Le déconfinement, c’est aussi le retour progressif à l’école. « Comme tous les maires qui ont une école, la difficulté ça a été d’appréhender ce qu’on attendait de nous. On s’est gratté la tête pour mettre en application la longue liste de préconisations à tenir. Et les relations entre le corps enseignant et les élus nécessitent toujours beaucoup de pédagogie. Le monde enseignant a toujours beaucoup de difficultés à discuter avec les élus de l’organisation de l’école » explique Dominique Dhumeaux, maire de Fercé-sur-Sarthe, une commune de 630 habitants avec une école primaire de 3 classes. « Il a fallu gérer le stress des profs et des parents » confirme Philipe Laurent.
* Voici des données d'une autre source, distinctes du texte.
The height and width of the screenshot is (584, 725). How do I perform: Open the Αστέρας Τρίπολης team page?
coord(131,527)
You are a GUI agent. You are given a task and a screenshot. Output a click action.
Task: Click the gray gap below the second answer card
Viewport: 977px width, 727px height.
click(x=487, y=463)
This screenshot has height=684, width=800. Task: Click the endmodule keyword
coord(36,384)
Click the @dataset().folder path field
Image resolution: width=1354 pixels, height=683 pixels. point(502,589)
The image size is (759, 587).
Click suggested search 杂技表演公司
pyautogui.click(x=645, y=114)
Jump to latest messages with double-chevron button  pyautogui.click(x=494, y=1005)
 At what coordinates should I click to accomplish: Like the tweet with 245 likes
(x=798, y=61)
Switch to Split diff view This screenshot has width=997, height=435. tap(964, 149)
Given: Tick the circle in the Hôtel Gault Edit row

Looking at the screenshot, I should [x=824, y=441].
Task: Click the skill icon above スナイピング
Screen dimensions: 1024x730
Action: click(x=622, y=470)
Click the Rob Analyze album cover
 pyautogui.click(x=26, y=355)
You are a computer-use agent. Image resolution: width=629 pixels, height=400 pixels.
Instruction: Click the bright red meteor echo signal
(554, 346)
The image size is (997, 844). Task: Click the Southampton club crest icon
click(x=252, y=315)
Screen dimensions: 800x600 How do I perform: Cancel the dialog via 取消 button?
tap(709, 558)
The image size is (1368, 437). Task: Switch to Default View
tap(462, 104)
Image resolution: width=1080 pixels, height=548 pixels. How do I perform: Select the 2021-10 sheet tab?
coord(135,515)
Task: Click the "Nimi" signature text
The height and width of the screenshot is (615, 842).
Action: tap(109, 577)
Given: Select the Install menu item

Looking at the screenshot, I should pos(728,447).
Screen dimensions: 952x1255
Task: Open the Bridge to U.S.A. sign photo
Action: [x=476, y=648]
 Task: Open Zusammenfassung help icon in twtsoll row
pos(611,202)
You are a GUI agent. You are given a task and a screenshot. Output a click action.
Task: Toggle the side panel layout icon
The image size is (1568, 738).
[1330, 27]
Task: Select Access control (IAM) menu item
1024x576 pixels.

Interrogé par Public Sénat ce matin, Christophe Bouillon, président de l’Association des Petites Villes de France, rappelle que des maires qui devaient rouvrir les établissements scolaires ont changé d’avis « en découvrant la dernière version du protocole sanitaire, celle de 54 pages, ils ont découvert des exigences impossibles à mettre en œuvre ».

« Les maires doivent mettre en musique la politique gouvernementale mais on ne les associe pas. Si Jean-Michel Blanquer veut lutter contre les inégalités scolaires, pourquoi maintenir la fermeture de 84 classes à la rentrée prochaine dans le Val-de-Marne, s’insurge Laurence Cohen qui demande au gouvernement « d’anticiper » en mettant en place dès à présent « un plan de rattrapage scolaire » à la rentrée de septembre.

« L’État ne prend pas en compte la réalité des territoires ruraux »

« Le 11 mai, Nous devons donc reprendre la production, nous devons donc reprendre la vie sociale, nous devons donc reprendre l’école sinon c’est la catastrophe » avait martelé Édouard Philippe, le 6 mai dernier devant le Sénat, sous entendant que les maux économiques d’un confinement prolongé seraient pires que le remède. « Il y a quand même un hiatus entre la réalité du terrain et ce que le gouvernement nous impose » regrette Fabien Bazin, maire de Lormes (Nièvre). qui a vu son arrêté municipal permettant une aide économique aux commerces de sa commune, annulé après un contrôle de légalité. « C’est très français cette vision juridique de la compétence. C’est l’État et la région qui ont la compétence pour mettre en place un fonds de solidarité à destination des PME et TPE. Mais plusieurs commerces de Lormes ne pourront pas y avoir accès car ils ne remplissent pas les conditions. L’État ne prend pas en compte la réalité des territoires ruraux » conclut-il.